HARVEST
Walter Thirsk, citadin devenu fermier, Charles Kent, seigneur un peu perdu, et les paysans de son domaine, coulent tous une existence paisible aux confins d’un Eden luxuriant lorsque se profile la menace du monde extérieur. En sept jours hallucinés, les habitants de ce village sans nom vont assister à sa disparition.
Critique du film
Comme Terrence Malick ou encore Andrea Arnold, la réalisatrice grecque Athiná-Rachél Tsangári partage une appétence manifeste pour les sensations provoquées par les textures, les matières et les sons, captés le plus naturellement possible pour en ressentir tous les effets. Avec une apparence hirsute et rugueuse, Harvest est un film brut, une affaire de contact qui ne recherche pas le confort. Pourtant, la contradiction apportée par une lumière douce (là aussi, quasi uniquement naturelle) et une image soignée donne au résultat un film étonnamment sensoriel.
C’est un peu la vision « premier degré » du Village de Shyamalan, une version dénuée de cynisme qui ne veut pas faire la maline, ni donner lieu à une multitudes de théories plus ou moins plausibles. Le malheur qui s’abat sur ce village-ci n’est pas surnaturel et rôde encore moins autour des habitations de fortune avec une silhouette effrayante. Malgré une direction artistique tout droit sortie de tableaux flamands du 16e siècle, la réalisatrice imagine l’arrivée du capitalisme ravageur dans un lieu qui en serait a priori protégé. Elle envisage ce phénomène comme une submersion, un cyclone ravageur qui fait des plus précaires ses premières et uniques victimes.

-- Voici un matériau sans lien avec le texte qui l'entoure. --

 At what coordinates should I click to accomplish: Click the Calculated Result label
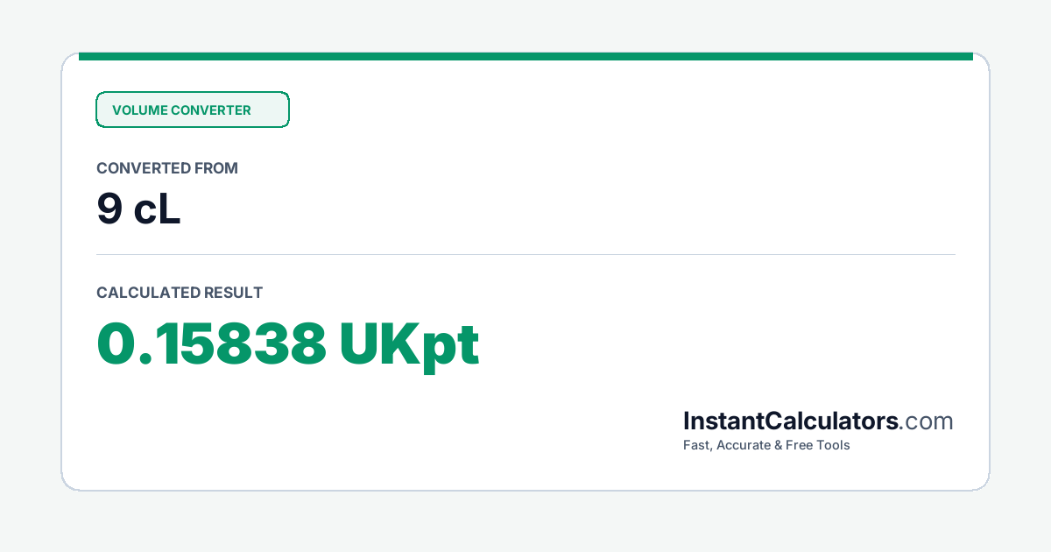pyautogui.click(x=180, y=293)
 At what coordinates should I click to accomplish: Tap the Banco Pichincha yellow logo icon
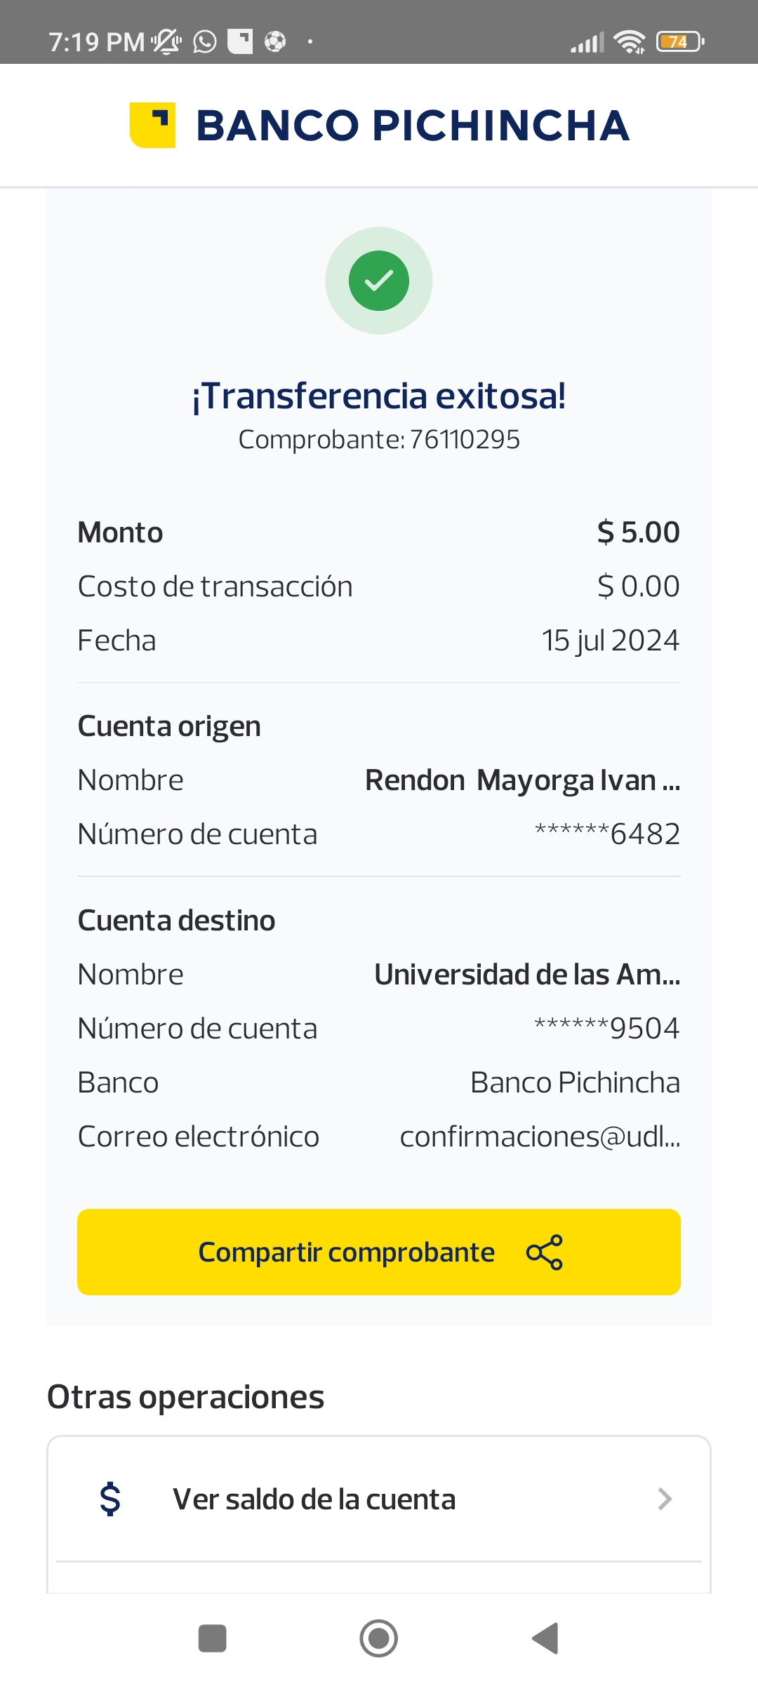(x=152, y=126)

Avec un naturel confondant, Caleb Landry Jones évolue, crinière au vent, dans cette topographie comme s’il était chez lui, comme revenu à l’état sauvage. Après son tour de force dans Nitram, l’acteur américain prouve décidément qu’il est très à son aise dans les environnements solitaires et reclus et offre, avec ce rôle très charnel, une nouvelle facette de son jeu.
Outre l’arrivée d’un système économique injuste qui traquerait ses cibles jusque dans les coins les plus reculés, on peut voir dans cette allégorie du phénomène de gentrification un plaidoyer pour la protection de son territoire et, de manière plus large, une invitation à la réflexion sur les inégalités et la notion de propriété. Le fait que la réalisatrice ait volontairement choisi de ne pas dater son récit amplifie ce sentiment de ce régime comme nuisance atemporelle.